PR: joernio#2784
We removed the overflowdb.traversal.Traversal
class, and replaced it with a type alias type Traversal[+T] = scala.collection.Iterator[T]
.
In tandem, we improved consistency between the types of quasi-Iterators that appear in common APIs.
This improved consistency comes at a price -- this change is not backwards compatible. The needed adaptations are typically very superficial, often simply a change in imports. On the upside, this change is extremely unlikely to introduce bugs / semantic changes. Instead, it will cause compile errors. Unfortunately the compiler error messages are not always helpful in fixing the issue, so we have a handy migration guide.
In the old world, our APIs returned a mix of scala.collection.Iterator
, java.util.Iterator
and overflowdb.traversal.Traversal
. These three
types are semantically equivalent -- they all are lazy with respect to operations like .map
and side-effects, they are stateful, i.e. are
mutated in-place when advancing, and are not reusable.
The mismatch between these classes is partially hidden from the user by extensive use of implicit conversions. These are implemented by wrapping; hence we often end up with a Traversal that wraps a scala Iterator that wraps a java Iterator that finally contains the actual iteration state.
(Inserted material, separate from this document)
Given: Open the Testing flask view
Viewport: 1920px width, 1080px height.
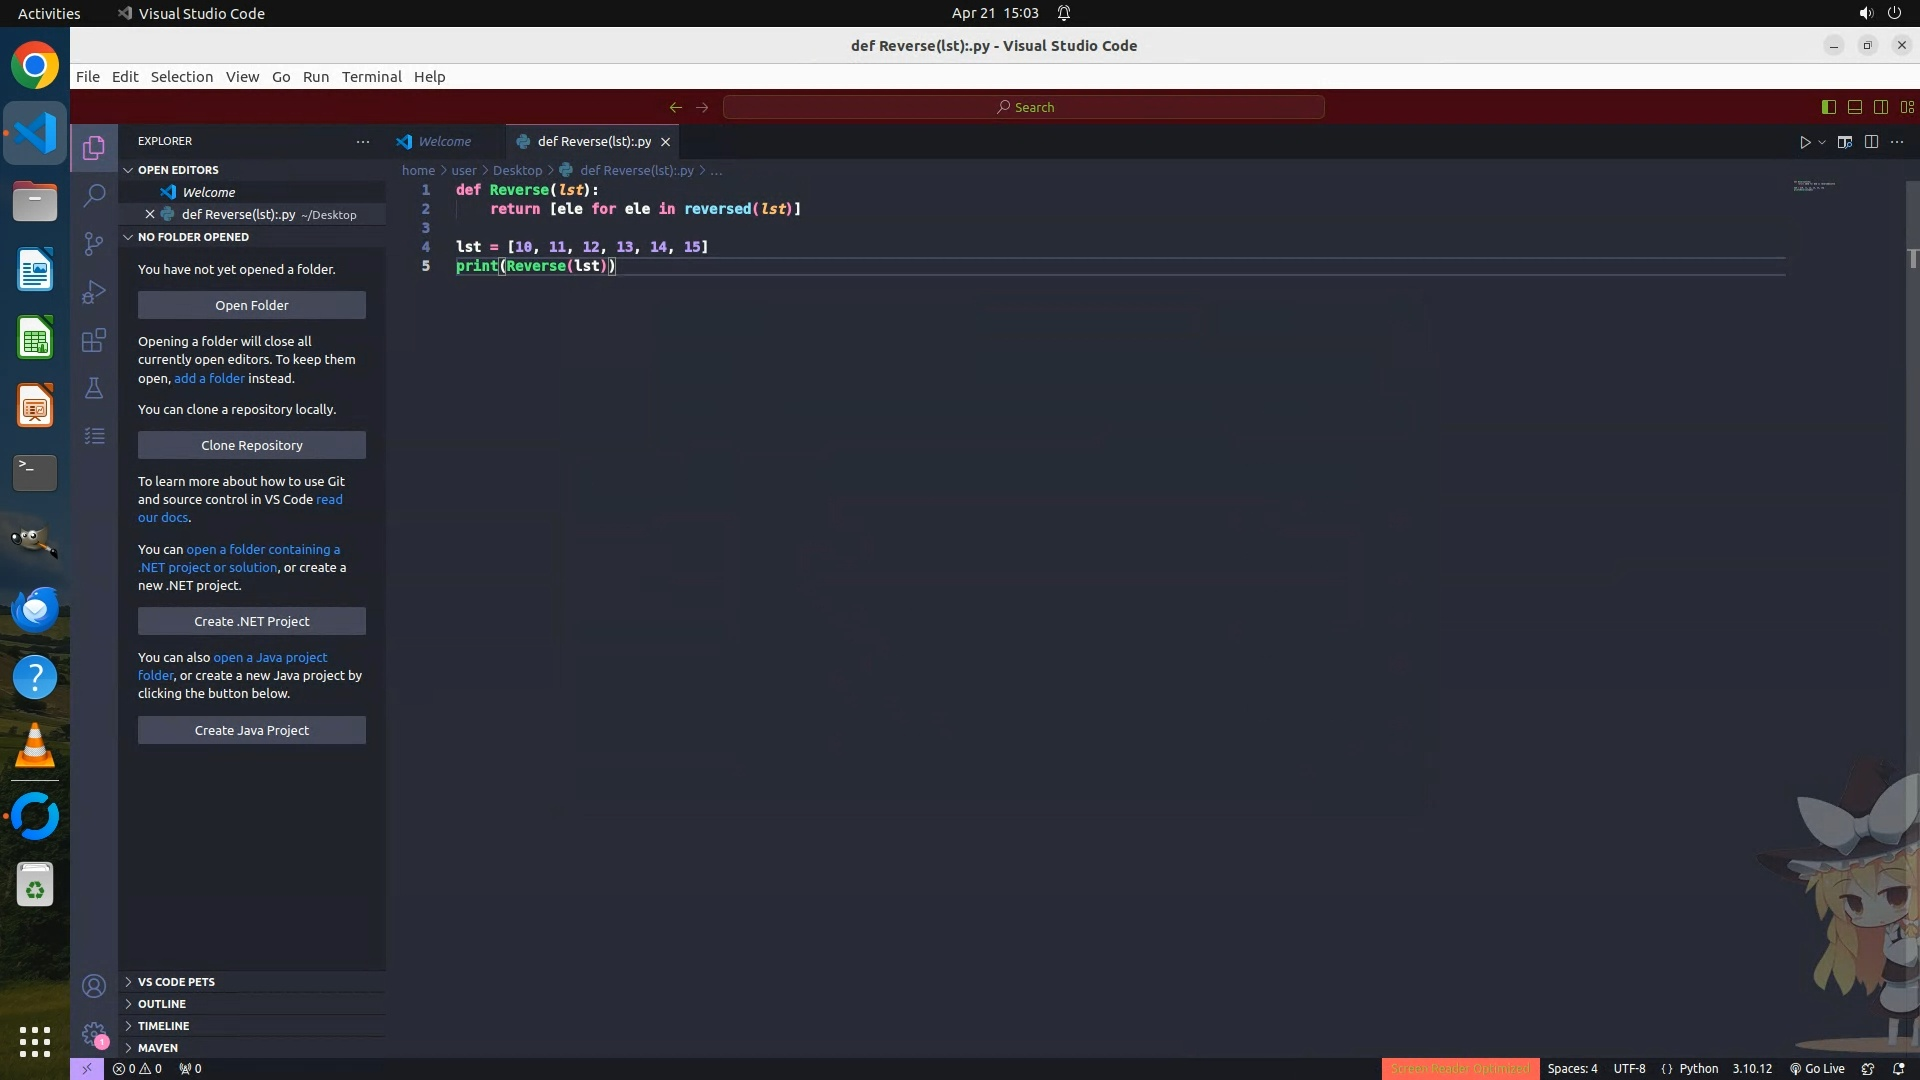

In addition to the directly provided features by Traversal
, like the pervasively used shorthand .l
for .toList
, or complex query-language
features like path-tracking or logic like .where
or even graph-search (breadth-first or depth-first) with .repeat
, Traversal
mixes in scala's
IterableOps
. This provides pervasively used methods like .head
alongside not-so-pervasively used methods like .view
-- the latter being an
example that silently misbehaves on Traversal
, since the mixin IterableOps
is designed for stateless collections that can be traversed multiple times.
Traversal
is replaced by scala Iterator
. Most functionality from Traversal
is implemented as extension methods to IterableOnce
(which is a
superclass of Iterator
) that yield Iterator
. Many old APIs that used to return java iterators now return scala iterators.
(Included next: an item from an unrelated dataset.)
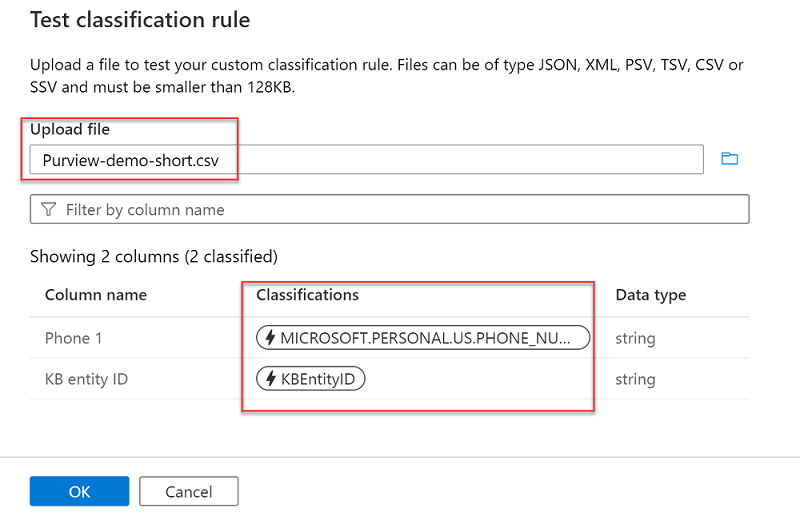
Task: Click the filter funnel icon
Action: (x=48, y=210)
The following is a list of examples of common fixes that were needed to adapt the joern codebase to this change, together with an explanation and the compiler errors. Downstream users of joern likely have similar usage patterns, so this should help with the migration.
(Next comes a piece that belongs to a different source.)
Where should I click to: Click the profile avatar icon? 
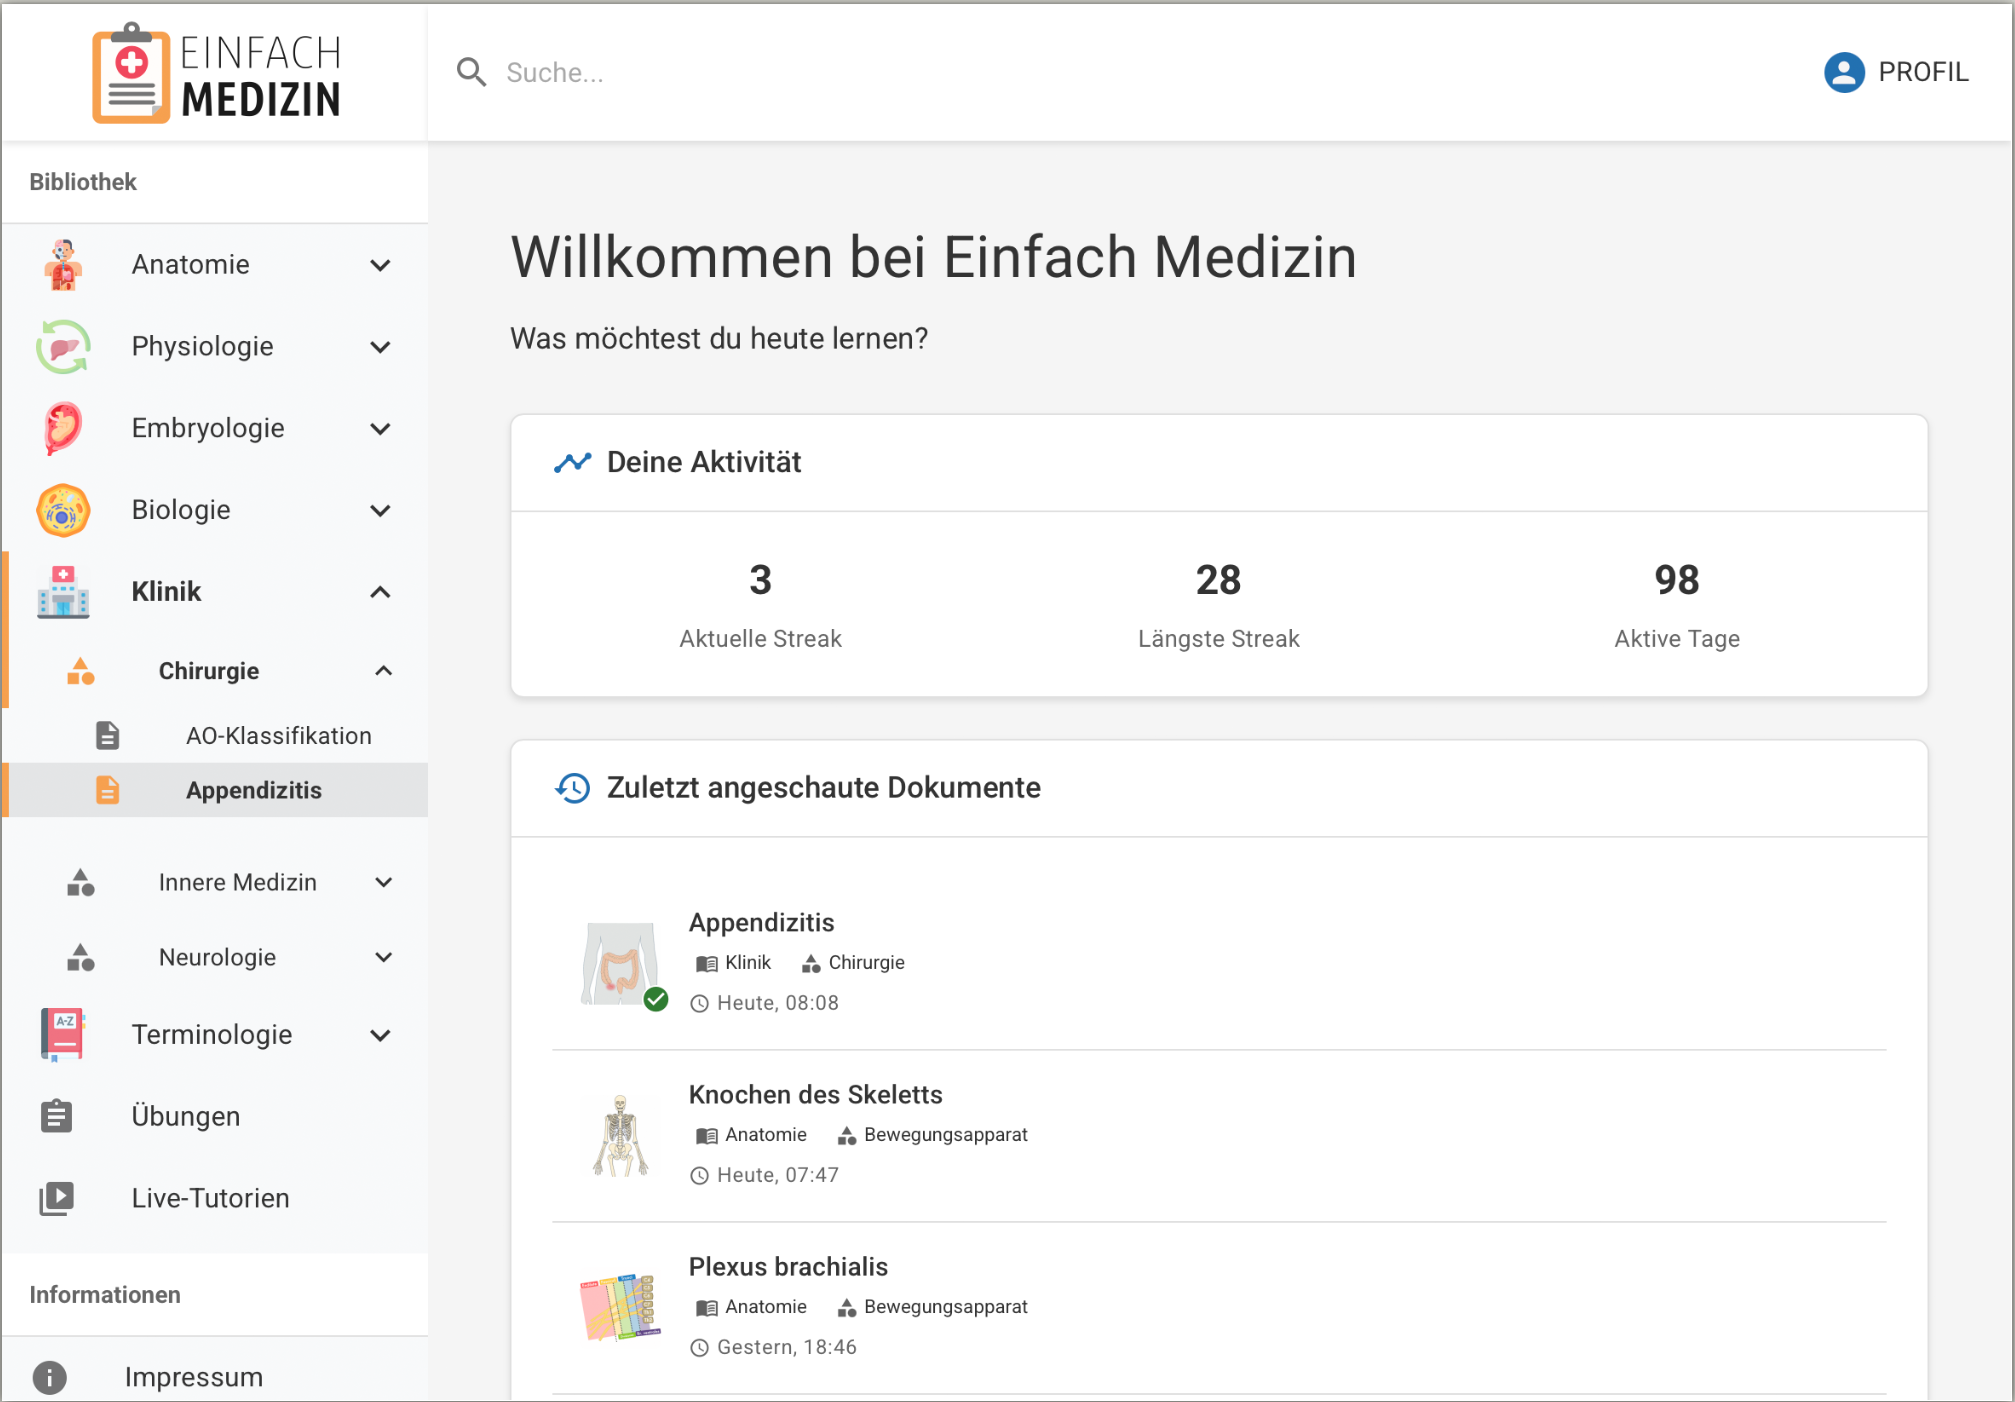coord(1843,72)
You can see the entire diff here
[error] joern/semanticcpg/src/main/scala/io/shiftleft/semanticcpg/dotgenerator/CdgGenerator.scala:14:15: value asScala is not a member of Iterator[io.shiftleft.codepropertygraph.generated.nodes.StoredNode]
[error] v._cdgOut.asScala
The offending code was
override def expand(v: StoredNode): Iterator[Edge] = {
v._cdgOut.asScala
.filter(_.isInstanceOf[StoredNode])
.map(node => Edge(v, node, edgeType = edgeType))
}
The .asScala
here used to create a scala Iterator that wraps the underlying java iterator that used to be returned by _cdgOut
.
We have changed the API such that _cdgOut
now directly returns a scala iterator, no wrapping required. Hence the fix is to remove
the superfluous .asScala
call:
override def expand(v: StoredNode): Iterator[Edge] = {
v._cdgOut
.filter(_.isInstanceOf[StoredNode])
.map(node => Edge(v, node, edgeType = edgeType))
}
This issue affected 10 files in joern.
[error] joern/semanticcpg/src/main/scala/io/shiftleft/semanticcpg/language/NodeTypeStarters.scala:18:21: value cast is not a member of java.util.Iterator[overflowdb.Node]
[error] did you mean wait?
[error] cpg.graph.nodes.cast[StoredNode]
Some legacy API methods still return java iterators. We had an implicit conversion from java iterator to Traversal
which was triggered in this case --
java iterators have no member function named cast
, and there is a unique conversion to a type that has such a member function.
Now cast
exists on an extension (AnyVal
) class, and there is an implicit conversion from scala IterableOnce
to this extension. This implicit conversion
does not exist on java iterators; hence it is necessary to manually convert, i.e.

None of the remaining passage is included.